Bedevilled confirme que la vague de cinéma coréen qui déferle sur l'occident depuis le début des années 2000 (portée notamment par Park Chan-wook et Kim Jee-woon) n'est pas qu'une passade, et qu'il faudra désormais compter avec des réalisateurs talentueux qui comblent de manière providentielle le manque d'audace dont le reste du monde fait preuve. Bien qu'il s'agisse là de son premier film, Jang Cheol-soo refuse les conventions et la facilité du film du genre : non, Bedevilled n'est pas un simple slasher, un simple film gore, un simple thriller ou un simple drame social et psychologique. Il est tout cela à la fois, et s'offre même le luxe d'être un peu plus que la somme de ses composantes.

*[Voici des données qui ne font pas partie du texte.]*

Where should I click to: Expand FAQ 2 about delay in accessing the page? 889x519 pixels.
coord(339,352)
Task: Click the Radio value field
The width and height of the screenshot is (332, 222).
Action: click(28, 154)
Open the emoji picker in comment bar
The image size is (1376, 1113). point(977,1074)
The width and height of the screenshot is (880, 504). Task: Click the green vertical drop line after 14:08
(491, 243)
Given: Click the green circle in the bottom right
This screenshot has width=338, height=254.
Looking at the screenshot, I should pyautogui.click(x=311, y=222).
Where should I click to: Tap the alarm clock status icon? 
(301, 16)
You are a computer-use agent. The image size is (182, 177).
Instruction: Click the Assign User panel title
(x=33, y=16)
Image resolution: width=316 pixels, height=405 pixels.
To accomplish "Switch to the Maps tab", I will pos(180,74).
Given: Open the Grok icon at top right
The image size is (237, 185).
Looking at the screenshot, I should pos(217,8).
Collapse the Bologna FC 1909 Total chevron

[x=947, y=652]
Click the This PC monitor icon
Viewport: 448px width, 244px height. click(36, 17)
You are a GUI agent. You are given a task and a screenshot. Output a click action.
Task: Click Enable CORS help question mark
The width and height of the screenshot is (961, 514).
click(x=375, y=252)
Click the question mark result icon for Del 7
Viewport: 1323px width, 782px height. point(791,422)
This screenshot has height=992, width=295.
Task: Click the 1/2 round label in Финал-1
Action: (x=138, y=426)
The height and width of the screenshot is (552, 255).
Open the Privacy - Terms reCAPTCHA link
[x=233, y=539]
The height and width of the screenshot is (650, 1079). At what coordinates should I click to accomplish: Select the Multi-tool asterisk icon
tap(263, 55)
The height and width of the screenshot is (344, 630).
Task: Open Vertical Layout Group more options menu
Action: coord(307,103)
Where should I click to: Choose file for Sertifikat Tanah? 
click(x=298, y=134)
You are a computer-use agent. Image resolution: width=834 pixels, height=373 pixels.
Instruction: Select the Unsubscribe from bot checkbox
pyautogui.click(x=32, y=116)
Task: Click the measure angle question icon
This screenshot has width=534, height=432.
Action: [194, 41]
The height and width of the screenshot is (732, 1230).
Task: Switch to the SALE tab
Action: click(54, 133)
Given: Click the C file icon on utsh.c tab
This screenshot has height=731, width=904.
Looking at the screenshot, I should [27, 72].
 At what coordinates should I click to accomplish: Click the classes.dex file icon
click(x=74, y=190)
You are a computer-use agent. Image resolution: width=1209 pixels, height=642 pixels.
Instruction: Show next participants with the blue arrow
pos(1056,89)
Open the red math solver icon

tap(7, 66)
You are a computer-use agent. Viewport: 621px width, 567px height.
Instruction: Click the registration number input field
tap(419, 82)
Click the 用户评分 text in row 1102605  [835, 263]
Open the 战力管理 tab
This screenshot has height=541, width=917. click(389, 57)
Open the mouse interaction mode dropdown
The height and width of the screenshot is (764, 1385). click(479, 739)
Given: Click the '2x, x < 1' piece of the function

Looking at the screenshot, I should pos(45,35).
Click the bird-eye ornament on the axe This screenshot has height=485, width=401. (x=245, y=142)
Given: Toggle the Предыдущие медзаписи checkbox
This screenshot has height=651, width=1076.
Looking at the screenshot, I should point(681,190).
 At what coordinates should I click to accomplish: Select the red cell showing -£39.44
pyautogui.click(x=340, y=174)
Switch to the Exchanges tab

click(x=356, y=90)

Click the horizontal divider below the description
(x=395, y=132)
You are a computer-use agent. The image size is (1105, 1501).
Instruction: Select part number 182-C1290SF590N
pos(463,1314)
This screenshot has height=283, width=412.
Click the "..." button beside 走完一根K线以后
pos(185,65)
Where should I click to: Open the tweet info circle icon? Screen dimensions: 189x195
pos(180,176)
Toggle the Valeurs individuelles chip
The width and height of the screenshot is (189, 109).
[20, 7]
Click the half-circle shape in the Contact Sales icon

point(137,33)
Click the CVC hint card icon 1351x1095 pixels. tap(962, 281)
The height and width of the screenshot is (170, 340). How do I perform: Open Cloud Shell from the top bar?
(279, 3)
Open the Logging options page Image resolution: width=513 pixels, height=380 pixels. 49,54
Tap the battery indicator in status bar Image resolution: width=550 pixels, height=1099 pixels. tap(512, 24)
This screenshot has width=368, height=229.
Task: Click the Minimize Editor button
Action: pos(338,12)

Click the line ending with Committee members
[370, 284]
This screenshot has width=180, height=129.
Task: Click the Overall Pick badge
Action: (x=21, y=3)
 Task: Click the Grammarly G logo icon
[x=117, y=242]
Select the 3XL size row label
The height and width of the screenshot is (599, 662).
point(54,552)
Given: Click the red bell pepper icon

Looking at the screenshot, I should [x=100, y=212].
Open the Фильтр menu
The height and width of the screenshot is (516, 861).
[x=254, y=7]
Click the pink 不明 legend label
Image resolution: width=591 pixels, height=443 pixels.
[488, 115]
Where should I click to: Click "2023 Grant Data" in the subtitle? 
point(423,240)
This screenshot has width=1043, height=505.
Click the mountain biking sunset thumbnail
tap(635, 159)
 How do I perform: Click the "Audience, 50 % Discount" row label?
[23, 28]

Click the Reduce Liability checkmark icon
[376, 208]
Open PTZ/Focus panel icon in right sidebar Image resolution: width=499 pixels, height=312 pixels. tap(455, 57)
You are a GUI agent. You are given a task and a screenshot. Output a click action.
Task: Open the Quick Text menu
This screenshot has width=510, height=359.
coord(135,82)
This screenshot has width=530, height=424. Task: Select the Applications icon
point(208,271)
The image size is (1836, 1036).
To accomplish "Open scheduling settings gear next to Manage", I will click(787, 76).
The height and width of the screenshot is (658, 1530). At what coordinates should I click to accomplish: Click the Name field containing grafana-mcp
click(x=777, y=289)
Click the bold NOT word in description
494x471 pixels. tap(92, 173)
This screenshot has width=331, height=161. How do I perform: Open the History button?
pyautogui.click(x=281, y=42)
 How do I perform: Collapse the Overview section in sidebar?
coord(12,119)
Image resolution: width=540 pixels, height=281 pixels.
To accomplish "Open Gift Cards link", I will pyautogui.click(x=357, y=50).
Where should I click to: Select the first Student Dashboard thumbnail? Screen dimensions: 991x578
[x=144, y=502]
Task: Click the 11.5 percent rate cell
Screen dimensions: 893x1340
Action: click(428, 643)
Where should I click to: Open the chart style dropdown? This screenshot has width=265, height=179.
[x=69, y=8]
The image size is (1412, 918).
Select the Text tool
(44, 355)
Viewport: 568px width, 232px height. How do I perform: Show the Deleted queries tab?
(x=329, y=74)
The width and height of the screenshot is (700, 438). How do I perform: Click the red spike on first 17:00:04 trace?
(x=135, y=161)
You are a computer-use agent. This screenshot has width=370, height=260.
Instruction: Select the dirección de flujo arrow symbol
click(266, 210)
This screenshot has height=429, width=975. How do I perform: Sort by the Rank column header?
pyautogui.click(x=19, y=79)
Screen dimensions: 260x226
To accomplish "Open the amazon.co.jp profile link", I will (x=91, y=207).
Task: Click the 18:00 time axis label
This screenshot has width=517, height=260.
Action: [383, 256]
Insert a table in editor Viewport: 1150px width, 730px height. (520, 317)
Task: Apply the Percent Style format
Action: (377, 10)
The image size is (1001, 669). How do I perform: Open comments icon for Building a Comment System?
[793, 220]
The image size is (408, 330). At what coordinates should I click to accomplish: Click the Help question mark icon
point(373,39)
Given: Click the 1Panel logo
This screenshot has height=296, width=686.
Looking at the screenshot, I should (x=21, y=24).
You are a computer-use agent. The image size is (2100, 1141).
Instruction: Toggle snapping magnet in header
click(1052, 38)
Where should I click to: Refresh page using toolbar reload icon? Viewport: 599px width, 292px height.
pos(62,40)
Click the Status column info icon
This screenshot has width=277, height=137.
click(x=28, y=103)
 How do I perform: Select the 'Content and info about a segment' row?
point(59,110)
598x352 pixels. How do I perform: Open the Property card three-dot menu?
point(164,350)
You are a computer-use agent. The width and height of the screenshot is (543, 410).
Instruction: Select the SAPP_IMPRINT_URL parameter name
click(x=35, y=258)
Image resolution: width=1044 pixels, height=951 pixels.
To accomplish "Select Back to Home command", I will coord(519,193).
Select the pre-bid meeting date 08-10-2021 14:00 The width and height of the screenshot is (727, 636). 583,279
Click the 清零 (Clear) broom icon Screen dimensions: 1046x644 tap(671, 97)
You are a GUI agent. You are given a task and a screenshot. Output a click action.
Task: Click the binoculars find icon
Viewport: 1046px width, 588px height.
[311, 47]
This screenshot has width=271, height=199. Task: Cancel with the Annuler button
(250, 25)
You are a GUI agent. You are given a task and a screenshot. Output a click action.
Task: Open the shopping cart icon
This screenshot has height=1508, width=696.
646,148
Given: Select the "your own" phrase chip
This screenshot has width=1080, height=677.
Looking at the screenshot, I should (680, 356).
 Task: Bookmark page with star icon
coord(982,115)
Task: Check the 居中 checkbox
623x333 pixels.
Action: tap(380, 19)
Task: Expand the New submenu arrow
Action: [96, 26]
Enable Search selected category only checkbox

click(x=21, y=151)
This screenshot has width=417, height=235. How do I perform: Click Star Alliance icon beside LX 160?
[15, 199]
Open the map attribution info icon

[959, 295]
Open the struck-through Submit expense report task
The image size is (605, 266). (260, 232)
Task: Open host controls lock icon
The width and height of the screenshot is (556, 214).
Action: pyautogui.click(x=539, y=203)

Le film commence dans un style relativement contemplatif et introspectif, présentant la petite vie rangée et psychorigide d'Hae-won, puis les évènements qui l'amènent à son congé et ses retrouvailles, moins chaleureuses que prévues, avec son amie d'enfance. Mais attention, il y a contemplatif et contemplatif ; plutôt que de filmer la vie qui passe sans être dérangée, Jang Cheol-soo filme la violence et les abus commis dans l'indifférence.
Puis, au fil des crimes non punis qui durent depuis trop longtemps déjà, l'attention du spectateur glisse progressivement d'Hae-won à Bok-nam. Tandis que la première permettait, par le biais de l'identification, de pousser le spectateur à réfléchir sur des questions de morale, la seconde suscite plus son empathie, et son statut de victime pathétique, allié à sa personnalité de mère dévouée, font d'elle un personnage attachant.
Arrive alors la seconde partie du film, qui arrive comme une cassure net, un basculement radical dans la violence et la vengeance la plus extrême. L'heure de la contemplation et de la souffrance muette est passée, et il est temps pour les villageois de récolter ce qu'ils ont semés. La seule personne dont le sort reste encore incertain est Hae-won : s'est-elle attirée les foudres de Bok-nam par sa passivité, ou sera-t-elle épargnée au nom de la vieille amitié des deux femmes ? Bok-nam est-elle encore humaine ? Plus important encore : son personnage a-t-il considéré l'action et l'empathie que le spectateur lui avait accordé, maintenant qu'elle est passé de victime à bourreau ? Seul le grand cinéma pose de grandes questions.
Comme d'hab, le film sera projeté samedi soir à minuit pile au Nouveau Latina, mais venir avec un peu d'avance vous permettra d'être sûr d'avoir une place? et de profiter de la bière gratuite !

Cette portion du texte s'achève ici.